=== 出典本文 ===

追記「あらゆる可能性」とは


たとえば今日、こんなことがあった。

いつも行く喫茶店の隣に住むおじさんが、
自宅の木に農薬を撒こうとしているのを見かけた。

「わ、農薬だ」と思った。

つまり「マイナス印象」ということだ。

いつもならそれっきりで、明日には忘れて終わりだっただろう。
しかし、これからはそれで終わりにしない。

まず、その自分の「マイナス印象」は正確なものだろうか。
自分は農薬のことについて大して知らないのに、
なぜそのおじさんを偉そうに心の中で断罪しているのだろう。

これからは、少なくともそれくらいのことは考えようということだ。

ものごとを単なる印象で済まさないこと。
それは、当たり前のことようで、あるいは出来ているようで、
むしろほとんどの人が出来ていないのが実際のところ。

もちろん、「農薬を詳しく調べなくてはならない」
ということを言っているのではない。知らなくてもいい。

ただし、知らないなら知らないと思えばいいのだが、
「印象」というものが恐ろしいのは、
知らないのに、まるで知っているかように
人やものごとを裁いてしまうのだ。

だからそれを終わらせなくてはならないのだ。

まるで言葉遊びならぬ、心遊びのように聞こえるかもしれないが、
じつはこういうことこそが未来を変える基のように思えてならない。
一見、心遊びのようでも、後になって巨大な変化が生まれてくるものだ。

なぜなら、この「日常の感じ方」を変えることは、
自分の言動が変わることに直結しているからだ。

いくら政権や東電を批判したところで、
自分自身が変わるわけではない現実を考えれば、
自分自身の日常の感じ方を変えるほうが、むしろ実質的、近道といえる。

たとえば、農薬野菜と無農薬野菜では、明らかに後者の方がいいだろう。

では、なぜ農薬があるのか。

日常我々は、簡単に「好印象」と「悪印象」を自分の中で生んでしまう。
無農薬が「好」で、農薬は「悪」だ。

すると当然、世の中で「無農薬」の呼び文句が流行る。

しかし、それは採算などの関係から「どこまでを無農薬とするか」の
サバ読みになっていくわけで、本当の無農薬に辿り着くわけではない。

当たり前のようだが、ただ「好悪」の2つに分けるのではなく、
両者のメリットとデメリットを知ることが必要だ。
そうしないと、無農薬のデメリットである
「労力や手間」、「採算性」などの問題は解決しない。

極端な話かもしれないが、
もし我々が、本当にその問題解決を望むなら、
「スーパーに行けばいつでも買える便利さ」は失われるかもしれない。

我々の側にも何らかの「労力や手間」の分担が要求されるということだ。
それが嫌なら、世の中に純粋な無農薬社会を要求するなということだ。

つまり、我々はこれまで
自分が消費するものを作ってくれる人々に対し、
おしなべて「傍観者」の態度をとってきたわけだが、
喫茶店の隣に住むおじさんが農薬を撒こうとしていたのを見かけたとき、
それを「マイナス印象」で終わらせないように意識するだけで、
人はこれだけのことを思うこともできるのだ。

=== 記録一覧 ===

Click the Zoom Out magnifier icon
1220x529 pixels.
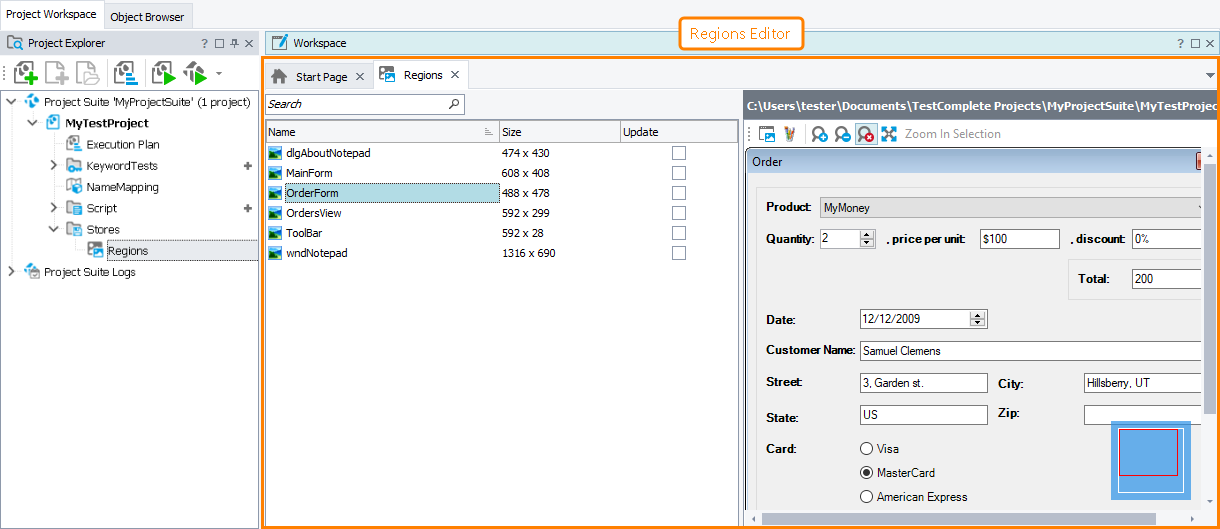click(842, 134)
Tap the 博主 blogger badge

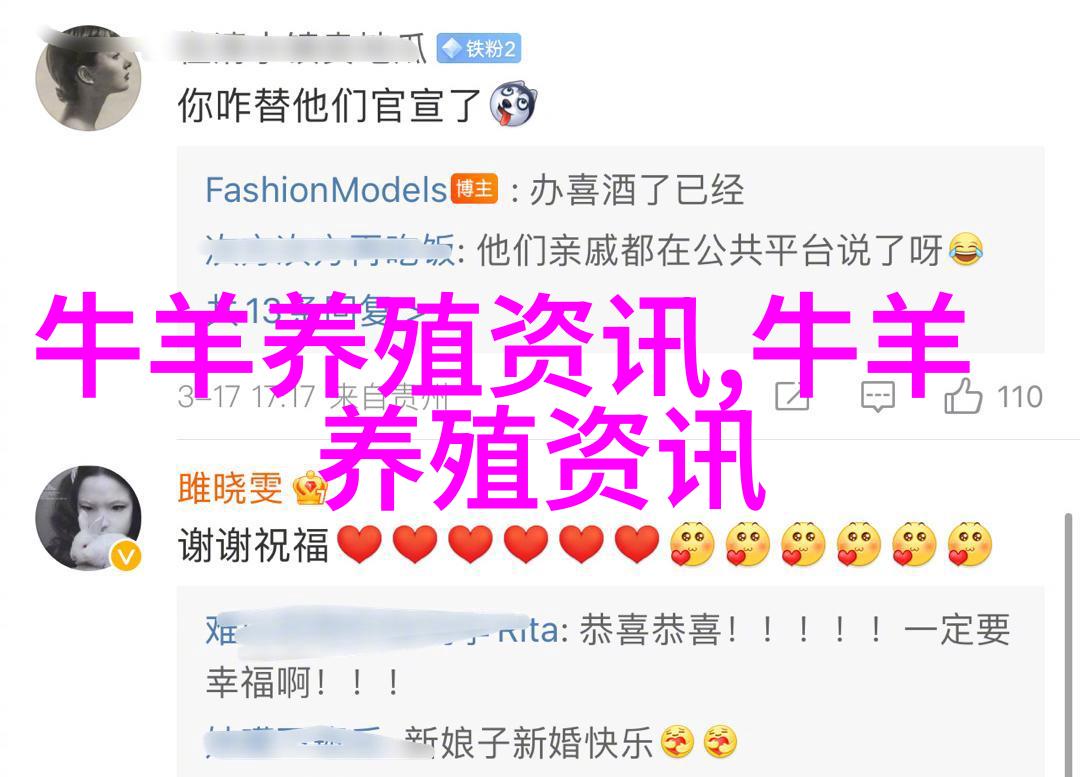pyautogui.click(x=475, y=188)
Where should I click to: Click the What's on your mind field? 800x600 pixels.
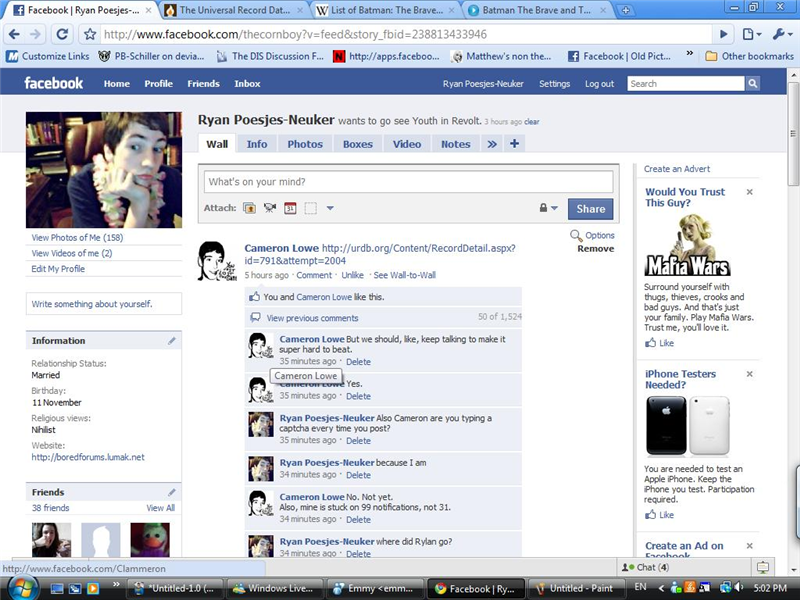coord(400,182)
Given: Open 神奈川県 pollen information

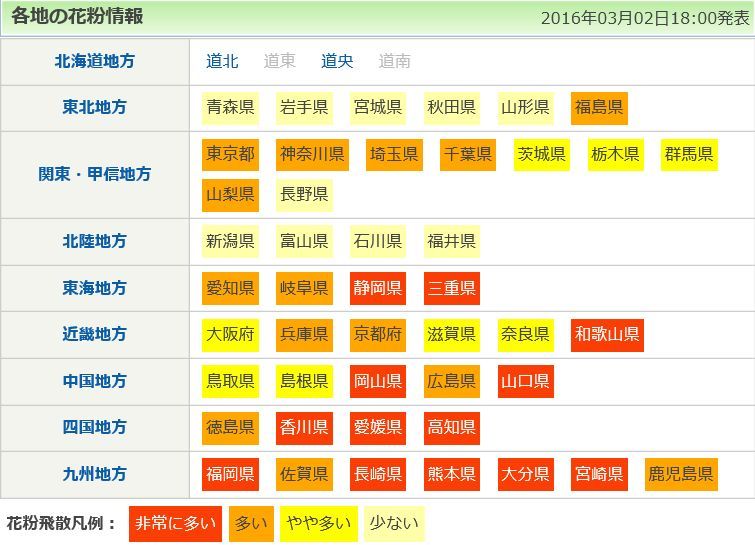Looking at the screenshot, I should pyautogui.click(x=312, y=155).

===

#### 作業課題 1
本文の「当たり前のようだが、」で始まる文から最後までの部分で、かぎかっこ「」で囲まれている語句を重複なくすべて挙げてください。
#### 作業課題 2
本文の内容を2文で要約してください。
資料は別の出典から取られたものです。

#### 解答欄 1
「好悪」
「労力や手間」
「採算性」
「スーパーに行けばいつでも買える便利さ」
「傍観者」
「マイナス印象」

#### 解答欄 2
筆者は、喫茶店の隣に住むおじさんが農薬を撒こうとするのを見て抱いた「マイナス印象」について、農薬のことを大して知らないのに人を心の中で断罪しているのではないかと問い直し、ものごとを単なる印象で済まさないよう考えることを説いている。日常の感じ方を変えることは自分の言動の変化に直結するとし、無農薬と農薬を好悪の2つに分けずに両者のメリットとデメリットを知る必要があり、本当の問題解決を望むなら我々の側にも「労力や手間」の分担が要求されると述べている。